Krieg in der Ukraine: Entscheidende Schlacht um Mariupol

Erobert Russland die Stadt und den Donbass, kann es den ersten Sieg über die Ukraine verkünden. Sonst wäre es ein moralischer Sieg der Ukraine.

Russischer Convoy auf einer Straße, weißes Z auf den LKWs

Unsichere Sitze: Bislang sind knapp 10.000 russische Soldaten gefallen Foto: Alexander Ermochenko/reuters

BERLIN taz | Es war ein kurzer, aber wichtiger Moment der Wahrheit: Die Moskauer Zeitung Komsomolskaja Prawda veröffentlichte am Montagabend im Internet eine offizielle Bilanz des russischen Verteidigungsministeriums über die eigenen Verluste in der Ukraine. 9.861 Tote und 16.150 Verwundete nannte der kurze Bericht, der schnell von der Webseite entfernt wurde. Es sind zwar weniger Opfer als von der Ukraine bisher behauptet, aber dennoch viel mehr, als Russland selbst jemals zugegeben hat.

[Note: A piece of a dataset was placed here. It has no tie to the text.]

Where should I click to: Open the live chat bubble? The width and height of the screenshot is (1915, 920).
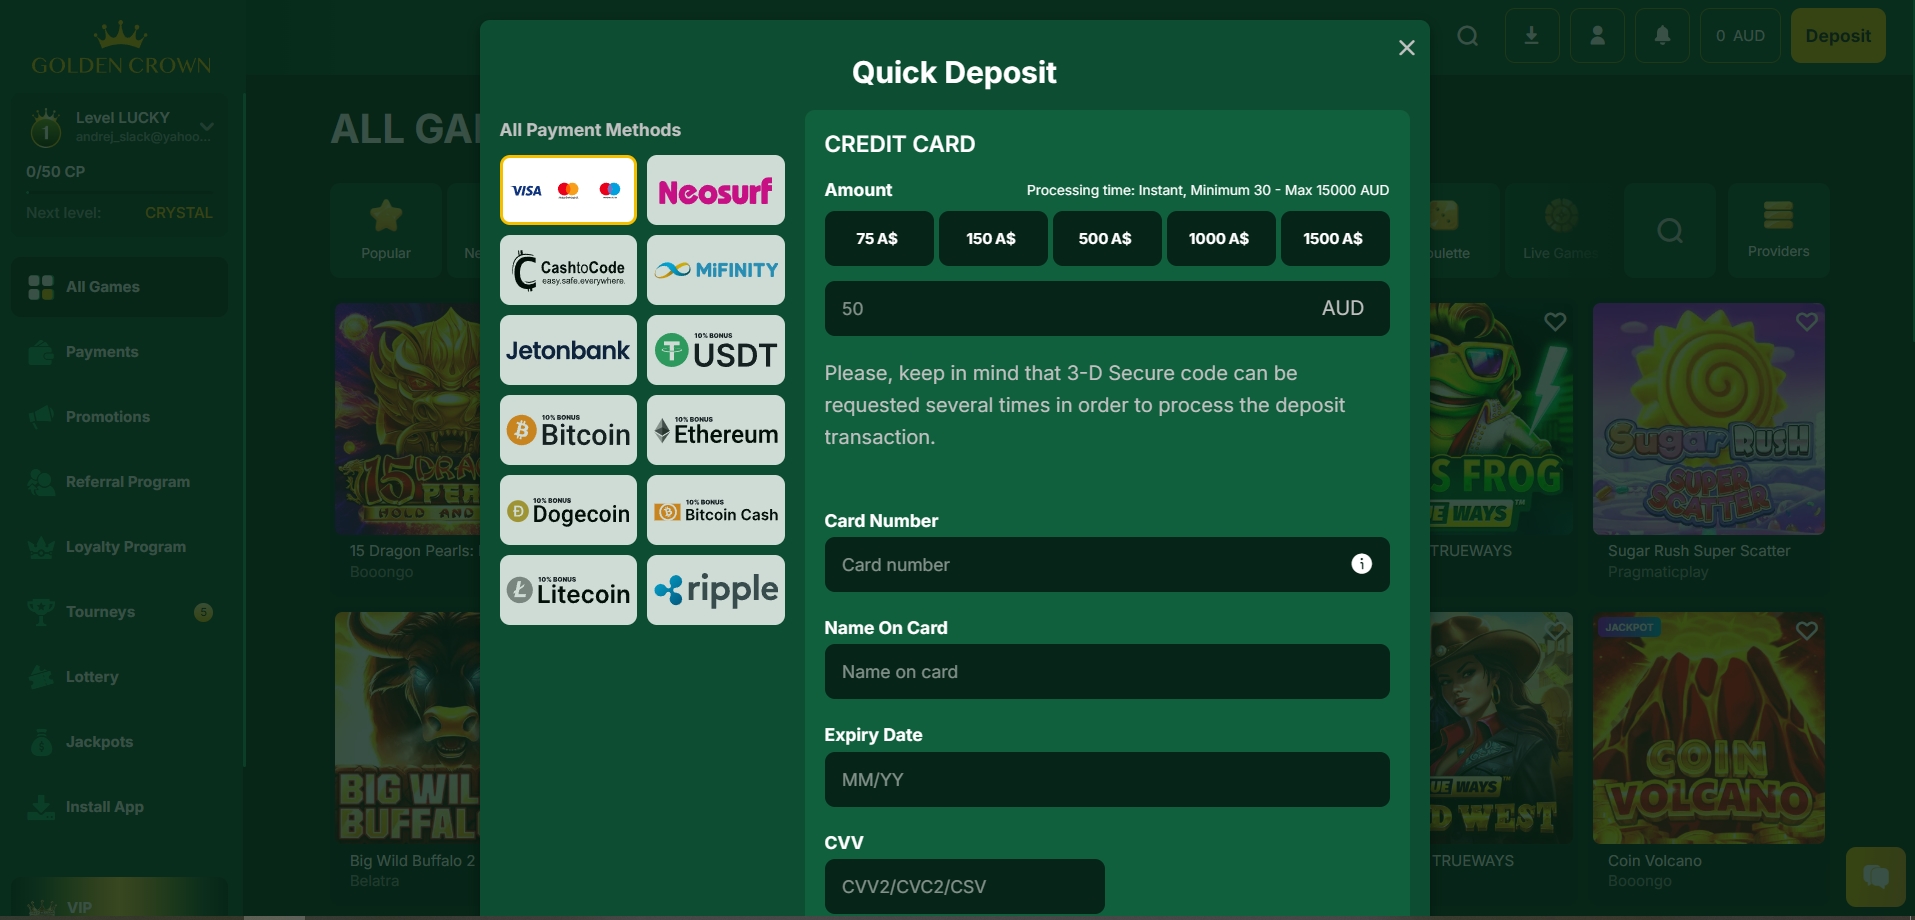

„Wow“, kommentierte auf Twitter der US-Militärexperte Charles Lister. „Das sind ungefähr 1.000 Verluste pro Tag. Dies sind atemberaubende, absolut beispiellose Zahlen, und sie zeigen, wie unhaltbar Putins Invasion geworden ist, zumindest in ihrer aktuellen Form.“ Manche Gründe sind bekannt: Russische Panzerkolonnen wurden ohne Nachschub und Absicherung losgeschickt und dezimiert; es gab keine Koordination zwischen russischen Boden- und Luftstreitkräften und keine Vorbereitung darauf, dass der Gegner sich wehren würde.

US-Offiziersveteran Mark Hertling deutet auch auf die Beschaffenheit russischer Panzer, die er „Streichholzschachteln“ nennt: Drinnen sitzen die Soldaten auf engem Raum direkt neben ihrer Munition. Bei Beschuss von außen explodiert drinnen alles und die Besatzung verbrennt. Die vielen panzerbrechenden Waffen aus den USA und Großbritannien waren offensichtlich sehr effektiv, und die Lieferungen werden ausgeweitet.

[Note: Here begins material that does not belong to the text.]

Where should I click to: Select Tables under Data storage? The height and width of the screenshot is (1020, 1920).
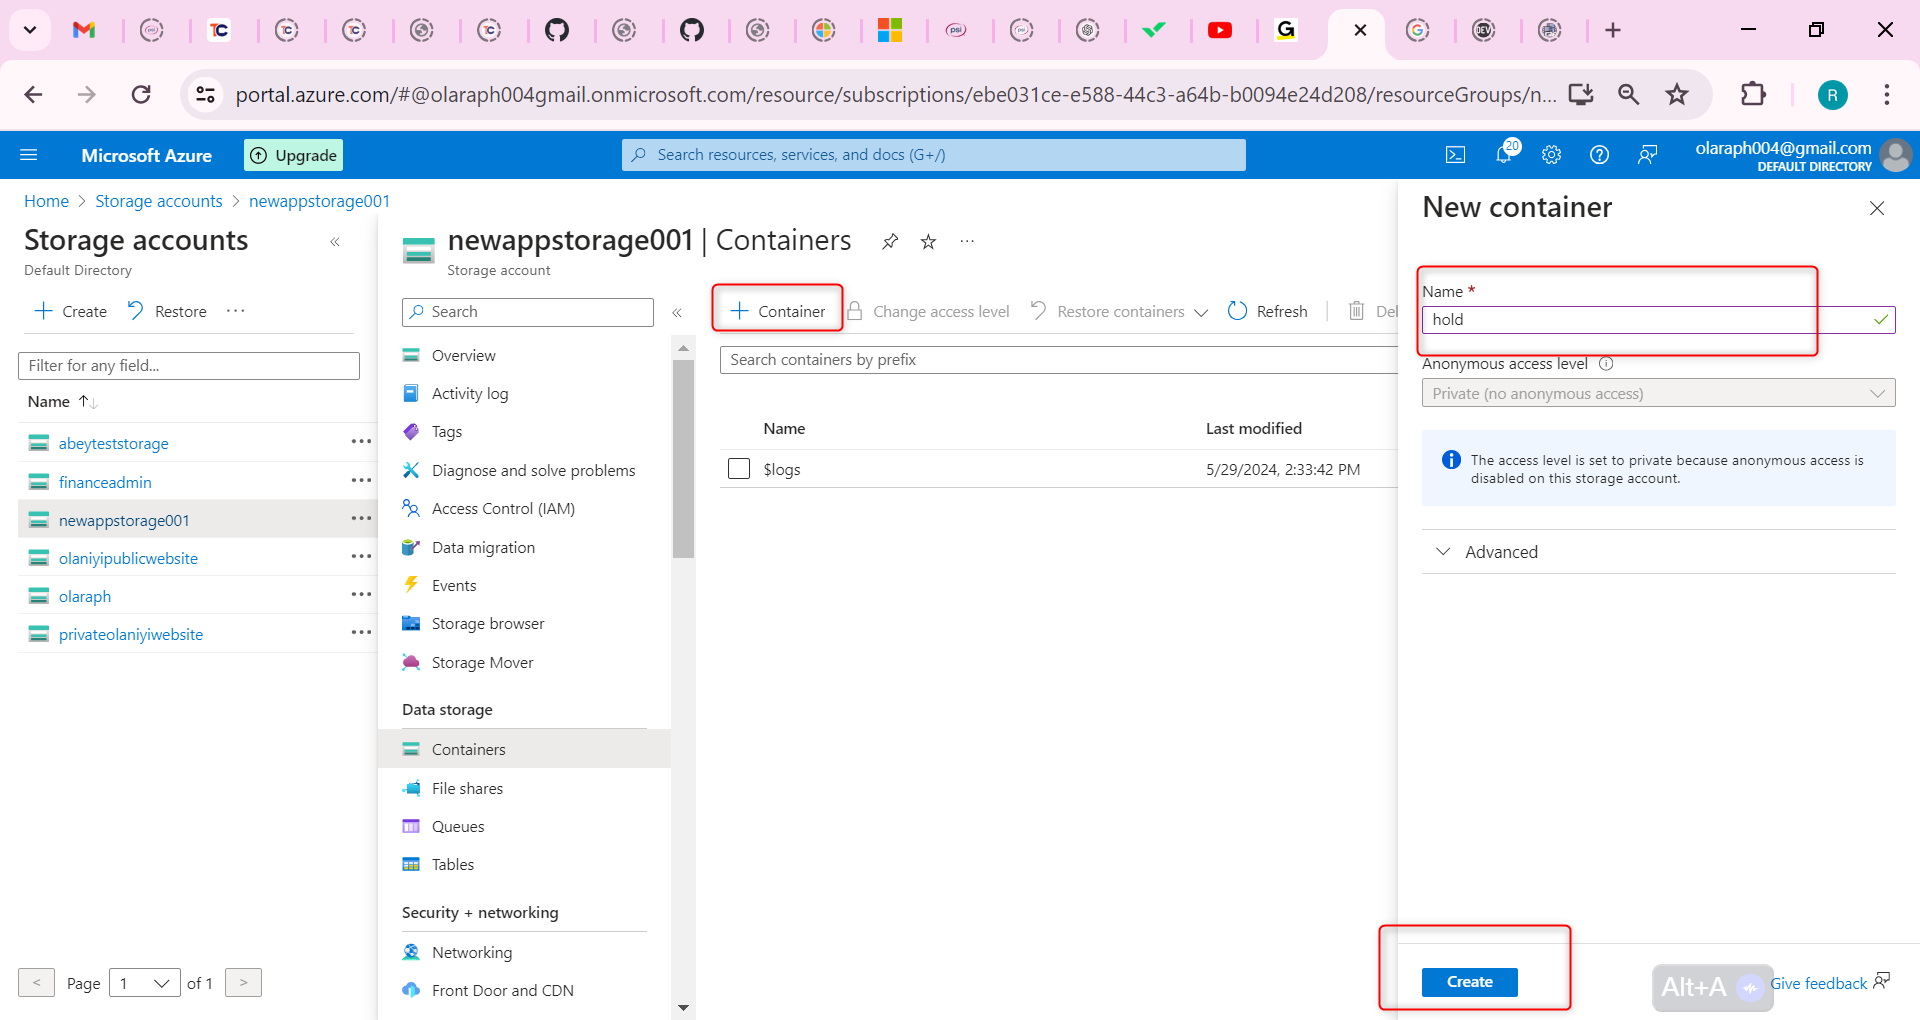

Der Krieg ist jetzt fast vier Wochen alt, aber seit der ersten Woche verzeichnet Russlands Armee kaum noch Geländegewinn. Am weitesten kamen sie im Süden, wo Kampfverbände aus der Krim wichtige Küstenstädte einnahmen und nun gemeinsam mit den Donezk-Separatisten Mariupol belagern und zerstören. Der Ausgang der Schlacht um Mariupol dürfte diese erste Kriegsphase entscheiden, schätzen westliche Militärexperten.

Der Fall Mariupols böte Russland eine Donbass-Einkesselung

Fällt die einst 400.000 Einwohner zählende Stadt, kann Russland seine dort engagierten Kräfte einsetzen, um die ukrainischen Soldaten an der Donbassfront einzukesseln und den gesamten Donbass zu erobern, von dem die beiden Separatistenrepubliken Donezk und Luhansk bislang nur den kleineren Teil kontrollieren. Das wäre dann eine gute Ausgangsposition für Russland, um die Ukraine bei Friedensgesprächen zu einem Gebietsverzicht zu nötigen, schätzt der ukrainischstämmige US-Militärexperte Michael Kofman.

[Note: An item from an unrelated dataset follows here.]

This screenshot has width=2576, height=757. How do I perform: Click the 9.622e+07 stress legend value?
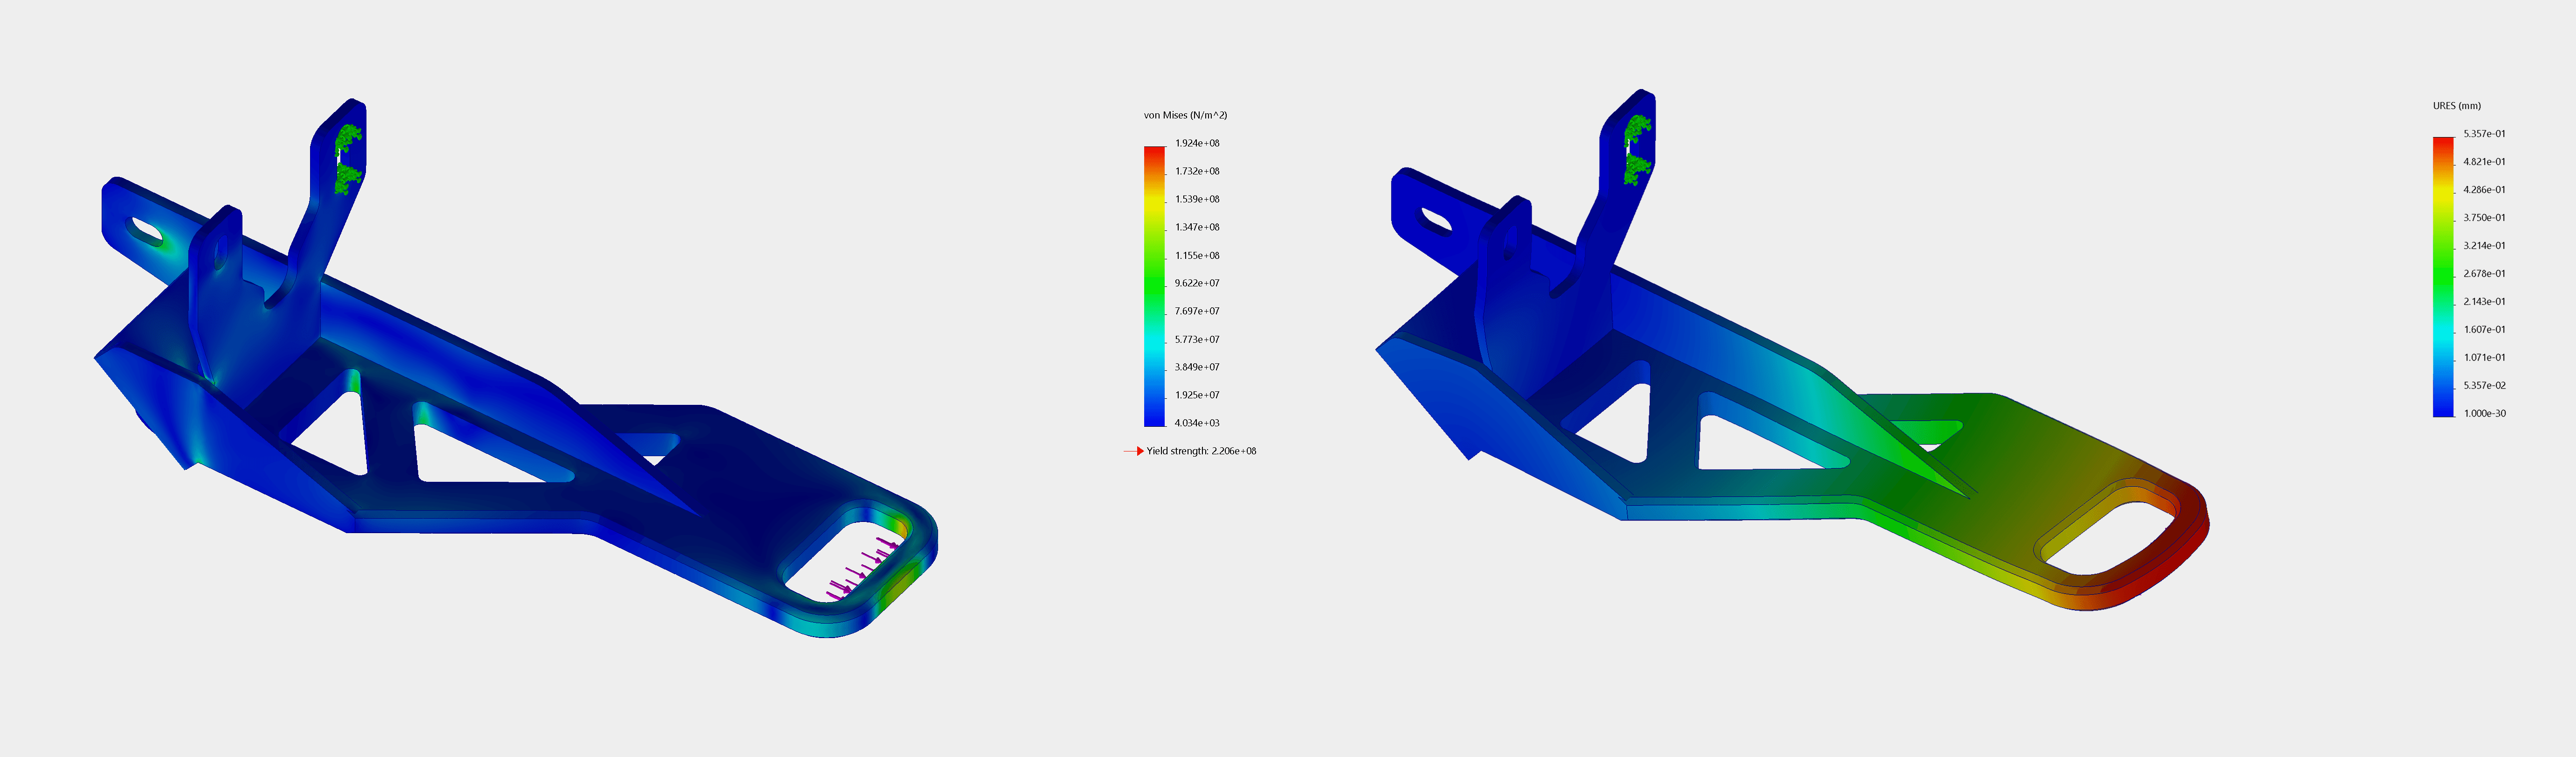1197,283
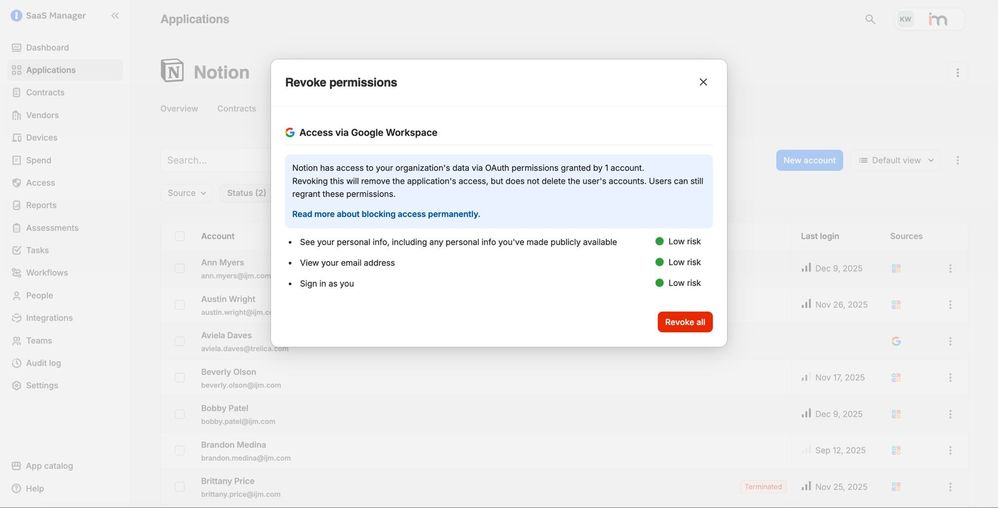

Doch scheitert die Einnahme von Mariupol, kann die Ukraine einen moralischen Sieg geltend machen. Und solange Mariupol umkämpft bleibt, bindet die Belagerung viel russische Offensivkraft. An mehreren anderen Stellen des Landes weichen die russischen Truppen seit ein paar Tagen zurück.

Versuche, von der Krim aus Richtung Odessa vorzustoßen, hat die Ukraine zurückgeschlagen. Bei Kiew, wo seit Wochen von einer bevorstehenden Umzingelung die Rede ist, konzentrieren sich die Kämpfe weiterhin auf entfernte Vorstädte. Nach Berichten vom Dienstag sollen dort wichtige russische Verbände mittlerweile umzingelt sein.

Sollte Russland tatsächlich deutlich zurückweichen müssen, rechnen US-Militärexperten damit, dass Moskau in eine Feuerpause einwilligt, vorgeblich um Fortschritte in den stockenden Friedensgesprächen mit der Ukraine zu ermöglichen. Dann würde der internationale Druck auf Kiew steigen, politische Zugeständnisse zu machen, die Moskau auf militärischem Weg nicht erzwingen konnte.

Zugleich aber würde Russland die Atempause nutzen, um seine Streitkräfte zu reorganisieren. Seine ausbleibenden Geländegewinne kompensiert Russland jetzt schon mit einer Verstärkung der Angriffe aus der Luft. Deswegen enden die meisten Kriegsprognosen in Sorge vor einer zweiten, blutigeren Kriegsphase. Mariupol könnte dann bald überall sein.